= PROBLEM STATEMENT =
In the piece about searching for a key, retype word for word the part that opens with the words containing "That's why I am the" and closes with "through each time.".

-- BEGIN QUOTED PASSAGE --

That's why I wonder in my universe, I guess you could call my endless wondering a sort of dance too. I comb this place looking for that key to open my glass box and let me step into that dream I keep visiting but only see from the outside.

He visits my world too. When I open the door for him, the freedom scares him. The uncertainty of everything, of the many choices to where life can go surprise him, I believe. It seems this way to me. Like a deer in headlights. His heart understands my world is full of pain as well, and the pain here is not dodge-able. If it seeks to hurt you, your a goner. To survive in my world, you need to accept that with these beautiful dreams, comes a price that you pay in tears. Your exposed. Your always naked. Your thoughts and ideas, your feelings and emotions, they are laid out for the world to see.
That's why I am the way I am. That's why I am not afraid to tell those I love that I love them. That's why it is so easy to express myself through my writings and my art. I'm an open book, but not many take the time to read my story. They judge me by my cover, and my covers not attractive. Its beaten. I'm an old book. The few hands that have picked me up have ripped me and have attempted to change my ending to please their own needs. In the end, they put me aside because my words shone through each time.
He is polished because not many hands have touched him. and the ones that have, have not phased him. They rattled him, but he danced through it with grace. Never breaking step....because he never fully opened up. Whatever story they managed to read out of him was an incomplete one. It never had an ending because he never allowed them to read it. He is fascinating. His courage is overwhelming and powerful. His presence is obvious. You know when he steps into a room. He lives for one person, and that's himself.
I live for that dream, and that dream is only accessible with the key that's wrapped around somebody's neck. Someone out there is wearing the key to my happiness, and I'm searching the world for that person. But I've searched my world many times over. I've been deceived and betrayed and broken, and many impostors have manipulated my heart into believing I finally found it, but when I tried to turn the lock, it wouldn't budge.
I'm starting to believe my key is not in my world. This fantasy world I live in where love is the foundation of life....No. I believe I've been searching in vain, because my key is around the neck of someone living in a differently world. Its around the neck of someone living in Reality. Where he is.

-- END QUOTED PASSAGE --
-- BEGIN DATA LINES --

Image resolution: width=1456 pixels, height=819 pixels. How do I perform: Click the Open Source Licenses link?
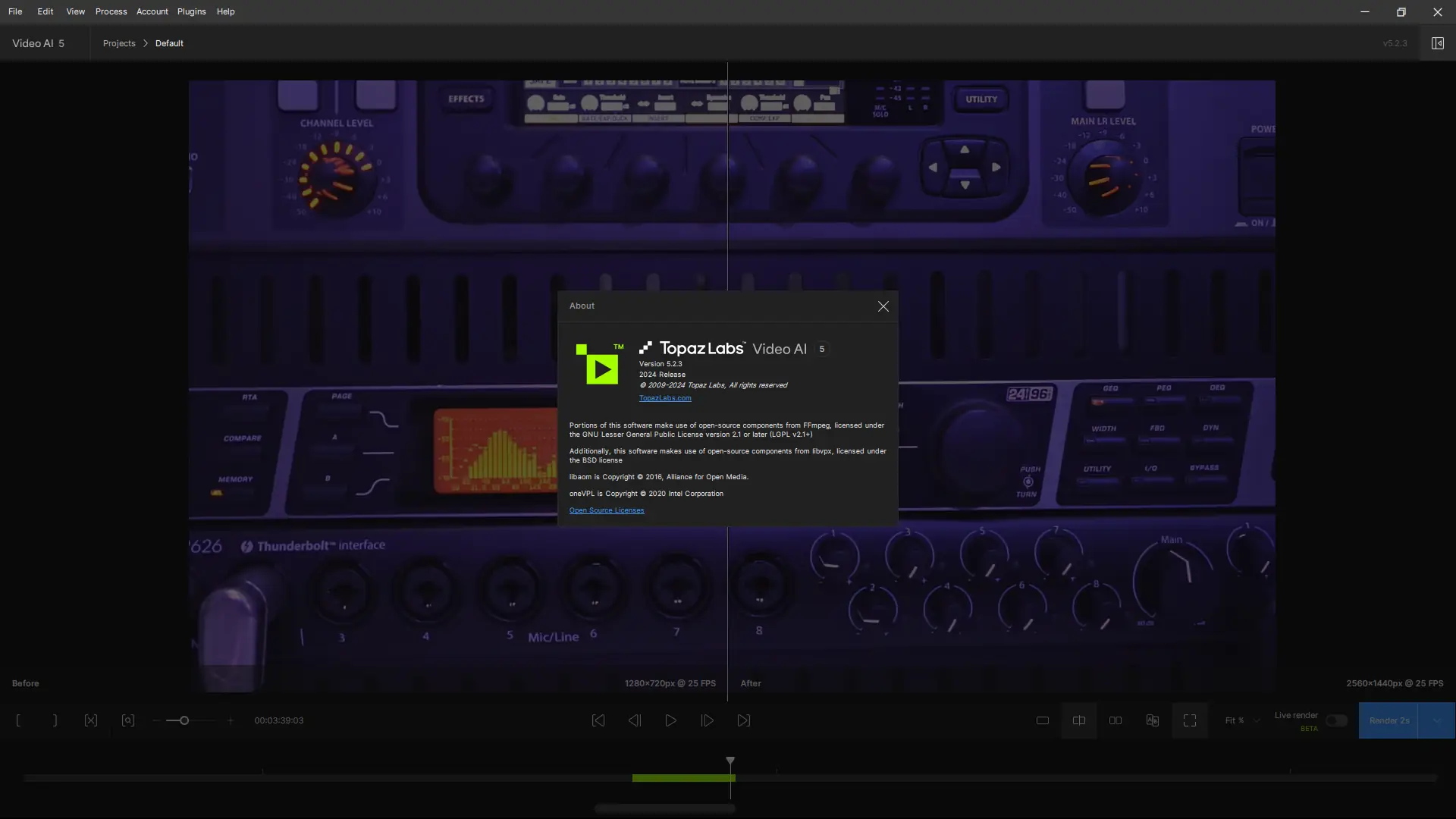[x=606, y=510]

-- END DATA LINES --

= RESULT =
That's why I am the way I am. That's why I am not afraid to tell those I love that I love them. That's why it is so easy to express myself through my writings and my art. I'm an open book, but not many take the time to read my story. They judge me by my cover, and my covers not attractive. Its beaten. I'm an old book. The few hands that have picked me up have ripped me and have attempted to change my ending to please their own needs. In the end, they put me aside because my words shone through each time.